Ex-Nat’l Lampoon CEO to be sentenced in fraud case
By By Ken Kusmer
Topics: From the Wires, News
INDIANAPOLIS (AP) — A former chief executive of National Lampoon and two co-conspirators face possible life sentences Friday after being convicted of swindling investors out of about $200 million.
U.S. District Judge Jane Magnus-Stinson is set to sentence Timothy Durham, James Cochran and Rick Snow following their June convictions on fraud and conspiracy charges.
A jury found each man guilty of securities fraud and conspiracy. It also convicted Durham, a major Indiana Republican Party donor who resigned his National Lampoon post in January, of 10 counts of wire fraud, while Cochran and Snow were convicted on some of those counts.
Prosecutors have said the three stripped Akron, Ohio-based Fair Finance of its assets and used the money to buy mansions, classic cars and other luxury items and to keep another Durham company afloat. The men were convicted of operating an elaborate Ponzi scheme to hide the company’s depleted condition from regulators and investors, many of whom were elderly.
Durham’s attorney, John Tompkins, argued at trial that Durham and the others were caught off-guard by the economic crisis of 2008, and bewildered when regulators placed them under more strict scrutiny and investors made a run on the company.
U.S. Attorney Joe Hogsett said none of the three has shown remorse for their crimes and each deserves the life sentence recommended in a probation report.
“The emails and wiretaps introduced at trial show a brazen disregard — indeed contempt — for the largely working-class people that made up the majority of Fair’s investors,” Hogsett said in a sentencing memorandum submitted earlier this week.
“Durham has earned a place among the greediest, most selfish and remorseless of criminals,” Hogsett wrote.

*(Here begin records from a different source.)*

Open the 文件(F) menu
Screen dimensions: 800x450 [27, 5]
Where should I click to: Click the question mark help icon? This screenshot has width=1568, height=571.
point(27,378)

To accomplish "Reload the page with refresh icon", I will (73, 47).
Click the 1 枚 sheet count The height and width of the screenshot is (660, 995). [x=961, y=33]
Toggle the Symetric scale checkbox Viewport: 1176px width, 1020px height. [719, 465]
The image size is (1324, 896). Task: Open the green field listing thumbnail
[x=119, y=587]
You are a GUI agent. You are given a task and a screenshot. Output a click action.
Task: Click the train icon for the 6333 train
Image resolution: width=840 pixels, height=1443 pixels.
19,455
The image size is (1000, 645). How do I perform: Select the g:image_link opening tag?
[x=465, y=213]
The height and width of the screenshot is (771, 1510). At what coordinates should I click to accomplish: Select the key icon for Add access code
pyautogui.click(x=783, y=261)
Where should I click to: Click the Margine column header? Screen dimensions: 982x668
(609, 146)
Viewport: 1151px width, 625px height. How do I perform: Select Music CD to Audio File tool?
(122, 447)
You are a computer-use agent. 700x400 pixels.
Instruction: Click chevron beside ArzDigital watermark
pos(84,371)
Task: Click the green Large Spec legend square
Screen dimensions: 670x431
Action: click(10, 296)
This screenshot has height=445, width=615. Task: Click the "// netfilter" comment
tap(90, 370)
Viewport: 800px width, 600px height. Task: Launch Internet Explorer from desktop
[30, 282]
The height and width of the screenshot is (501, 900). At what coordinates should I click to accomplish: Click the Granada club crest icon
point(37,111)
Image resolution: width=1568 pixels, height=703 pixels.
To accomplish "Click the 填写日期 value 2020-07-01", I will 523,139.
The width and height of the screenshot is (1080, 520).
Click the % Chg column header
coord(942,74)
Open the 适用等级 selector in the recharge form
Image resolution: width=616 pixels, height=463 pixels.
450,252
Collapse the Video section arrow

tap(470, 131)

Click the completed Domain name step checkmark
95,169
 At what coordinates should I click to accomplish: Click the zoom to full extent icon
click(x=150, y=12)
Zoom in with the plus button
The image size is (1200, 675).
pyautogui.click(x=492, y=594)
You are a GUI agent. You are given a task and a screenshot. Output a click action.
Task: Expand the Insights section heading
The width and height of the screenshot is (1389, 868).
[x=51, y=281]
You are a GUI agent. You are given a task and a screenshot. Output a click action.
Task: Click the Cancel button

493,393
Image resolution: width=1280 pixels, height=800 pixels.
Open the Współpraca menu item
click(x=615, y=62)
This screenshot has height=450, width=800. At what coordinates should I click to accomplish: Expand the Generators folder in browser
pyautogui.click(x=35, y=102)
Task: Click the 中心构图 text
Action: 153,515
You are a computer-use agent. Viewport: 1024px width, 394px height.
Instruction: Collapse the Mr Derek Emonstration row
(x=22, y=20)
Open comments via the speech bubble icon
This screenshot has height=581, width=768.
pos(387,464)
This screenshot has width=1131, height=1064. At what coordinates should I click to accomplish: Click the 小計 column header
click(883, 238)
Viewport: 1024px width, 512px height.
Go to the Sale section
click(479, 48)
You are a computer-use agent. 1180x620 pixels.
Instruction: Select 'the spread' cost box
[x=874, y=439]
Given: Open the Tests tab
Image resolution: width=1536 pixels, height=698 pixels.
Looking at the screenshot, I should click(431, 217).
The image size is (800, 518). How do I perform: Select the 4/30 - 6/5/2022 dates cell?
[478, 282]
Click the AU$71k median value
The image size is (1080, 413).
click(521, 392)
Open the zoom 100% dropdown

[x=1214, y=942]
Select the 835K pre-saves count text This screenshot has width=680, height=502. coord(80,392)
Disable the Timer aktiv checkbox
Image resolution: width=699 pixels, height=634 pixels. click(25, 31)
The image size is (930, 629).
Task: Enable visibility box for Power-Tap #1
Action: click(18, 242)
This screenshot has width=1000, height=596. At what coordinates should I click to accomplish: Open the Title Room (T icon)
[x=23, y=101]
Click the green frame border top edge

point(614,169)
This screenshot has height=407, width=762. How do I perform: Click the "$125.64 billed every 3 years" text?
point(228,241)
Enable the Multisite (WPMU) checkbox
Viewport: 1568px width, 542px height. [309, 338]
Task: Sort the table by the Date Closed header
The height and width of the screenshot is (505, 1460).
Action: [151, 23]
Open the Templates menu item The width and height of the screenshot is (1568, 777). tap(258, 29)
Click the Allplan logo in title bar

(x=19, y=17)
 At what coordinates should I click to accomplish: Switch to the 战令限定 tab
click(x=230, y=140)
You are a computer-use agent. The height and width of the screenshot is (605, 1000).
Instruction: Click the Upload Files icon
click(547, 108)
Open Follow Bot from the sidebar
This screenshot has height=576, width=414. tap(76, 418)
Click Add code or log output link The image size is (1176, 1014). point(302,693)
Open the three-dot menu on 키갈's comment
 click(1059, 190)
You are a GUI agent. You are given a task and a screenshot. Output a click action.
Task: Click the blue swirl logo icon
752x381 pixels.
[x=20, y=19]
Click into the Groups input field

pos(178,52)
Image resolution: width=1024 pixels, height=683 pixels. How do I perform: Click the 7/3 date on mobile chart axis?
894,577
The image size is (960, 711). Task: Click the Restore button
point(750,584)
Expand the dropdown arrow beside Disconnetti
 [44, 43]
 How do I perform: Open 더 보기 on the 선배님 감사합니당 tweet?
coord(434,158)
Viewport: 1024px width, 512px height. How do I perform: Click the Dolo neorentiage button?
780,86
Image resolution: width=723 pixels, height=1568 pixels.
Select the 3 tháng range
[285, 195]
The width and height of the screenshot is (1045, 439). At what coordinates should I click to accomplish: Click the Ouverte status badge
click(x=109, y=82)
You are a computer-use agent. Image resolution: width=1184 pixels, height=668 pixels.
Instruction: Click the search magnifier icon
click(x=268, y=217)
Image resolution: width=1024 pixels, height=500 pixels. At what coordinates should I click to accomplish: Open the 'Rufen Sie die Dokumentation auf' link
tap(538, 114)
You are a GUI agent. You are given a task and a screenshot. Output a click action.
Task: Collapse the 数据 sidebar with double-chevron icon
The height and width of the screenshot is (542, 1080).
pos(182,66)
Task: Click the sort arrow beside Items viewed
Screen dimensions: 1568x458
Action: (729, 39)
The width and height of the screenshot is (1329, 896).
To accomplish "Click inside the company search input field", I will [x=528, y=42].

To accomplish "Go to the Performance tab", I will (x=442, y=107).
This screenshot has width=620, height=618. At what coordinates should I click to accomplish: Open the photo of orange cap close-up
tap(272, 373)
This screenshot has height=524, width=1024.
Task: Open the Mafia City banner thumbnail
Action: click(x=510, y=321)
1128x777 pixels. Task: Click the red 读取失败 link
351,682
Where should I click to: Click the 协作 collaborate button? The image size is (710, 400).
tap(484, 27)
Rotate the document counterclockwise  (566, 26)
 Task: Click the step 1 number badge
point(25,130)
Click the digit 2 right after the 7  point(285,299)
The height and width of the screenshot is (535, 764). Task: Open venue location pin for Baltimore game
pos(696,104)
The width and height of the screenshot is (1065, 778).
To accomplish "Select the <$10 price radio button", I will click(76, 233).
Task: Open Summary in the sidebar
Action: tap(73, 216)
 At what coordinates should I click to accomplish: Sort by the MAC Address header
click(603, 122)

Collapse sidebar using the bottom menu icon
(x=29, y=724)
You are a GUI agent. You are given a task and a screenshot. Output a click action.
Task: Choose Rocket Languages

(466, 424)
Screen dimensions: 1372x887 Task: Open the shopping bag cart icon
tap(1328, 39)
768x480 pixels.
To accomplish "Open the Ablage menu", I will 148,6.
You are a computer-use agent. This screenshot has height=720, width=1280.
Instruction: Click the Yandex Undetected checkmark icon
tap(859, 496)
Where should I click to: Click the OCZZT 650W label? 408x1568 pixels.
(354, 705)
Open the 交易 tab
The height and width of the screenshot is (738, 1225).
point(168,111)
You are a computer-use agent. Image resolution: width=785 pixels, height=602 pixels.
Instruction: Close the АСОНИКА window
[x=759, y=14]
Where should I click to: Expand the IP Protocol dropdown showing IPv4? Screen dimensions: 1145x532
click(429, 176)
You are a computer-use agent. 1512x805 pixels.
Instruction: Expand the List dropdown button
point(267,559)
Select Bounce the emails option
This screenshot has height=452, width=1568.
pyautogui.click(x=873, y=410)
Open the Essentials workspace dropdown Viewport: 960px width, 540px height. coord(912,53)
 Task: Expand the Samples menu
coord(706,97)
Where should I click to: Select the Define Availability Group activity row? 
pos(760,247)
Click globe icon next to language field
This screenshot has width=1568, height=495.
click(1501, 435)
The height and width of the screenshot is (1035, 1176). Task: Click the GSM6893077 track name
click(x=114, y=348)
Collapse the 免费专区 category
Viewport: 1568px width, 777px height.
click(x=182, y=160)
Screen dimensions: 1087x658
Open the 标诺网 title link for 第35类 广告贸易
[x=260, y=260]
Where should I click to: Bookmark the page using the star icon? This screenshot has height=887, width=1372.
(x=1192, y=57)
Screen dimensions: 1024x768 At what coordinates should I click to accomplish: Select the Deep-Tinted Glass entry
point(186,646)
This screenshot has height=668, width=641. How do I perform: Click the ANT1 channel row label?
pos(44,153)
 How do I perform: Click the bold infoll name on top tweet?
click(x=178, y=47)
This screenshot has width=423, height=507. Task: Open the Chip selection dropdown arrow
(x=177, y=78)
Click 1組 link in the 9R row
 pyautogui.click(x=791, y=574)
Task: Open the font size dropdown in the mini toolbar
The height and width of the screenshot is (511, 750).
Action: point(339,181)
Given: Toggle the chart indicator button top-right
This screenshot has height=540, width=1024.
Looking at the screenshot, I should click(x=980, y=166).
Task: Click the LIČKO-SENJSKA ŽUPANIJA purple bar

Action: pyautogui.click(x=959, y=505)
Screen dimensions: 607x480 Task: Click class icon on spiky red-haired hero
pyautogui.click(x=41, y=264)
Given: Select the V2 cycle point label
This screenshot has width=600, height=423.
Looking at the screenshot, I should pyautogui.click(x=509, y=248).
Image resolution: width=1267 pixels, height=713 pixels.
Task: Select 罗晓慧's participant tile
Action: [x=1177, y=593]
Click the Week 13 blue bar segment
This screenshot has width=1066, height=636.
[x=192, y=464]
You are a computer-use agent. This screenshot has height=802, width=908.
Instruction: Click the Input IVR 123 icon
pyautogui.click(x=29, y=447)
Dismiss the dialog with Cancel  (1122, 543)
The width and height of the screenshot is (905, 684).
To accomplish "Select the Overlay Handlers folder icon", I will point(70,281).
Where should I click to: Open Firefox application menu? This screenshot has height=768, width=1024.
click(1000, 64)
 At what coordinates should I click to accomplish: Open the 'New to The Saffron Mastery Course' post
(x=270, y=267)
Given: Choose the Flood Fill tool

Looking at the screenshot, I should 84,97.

However, Snow’s attorney, Jeffrey Baldwin, in his sentencing memo this week, pointed out that former Enron Corp. CEO Jeffrey Skilling was sentenced to less than 25 years in prison after his convictions on 29 counts of fraud and conspiracy and that former WorldCom Inc. CEO Bernard Ebbers was sentenced to 25 years in prison after being convicted of nine felonies including securities fraud in a loss of more than $1 billion.
Attorneys for Baldwin and Cochran have asked for lower sentences than those recommended.
Tompkins has asked that Durham be sentenced to three years in prison and two years of home detention.
The charges against Durham led several GOP politicians, including Indiana Gov. Mitch Daniels, to return hundreds of thousands of dollars in campaign contributions sought by Fair Finance’s bankruptcy trustee.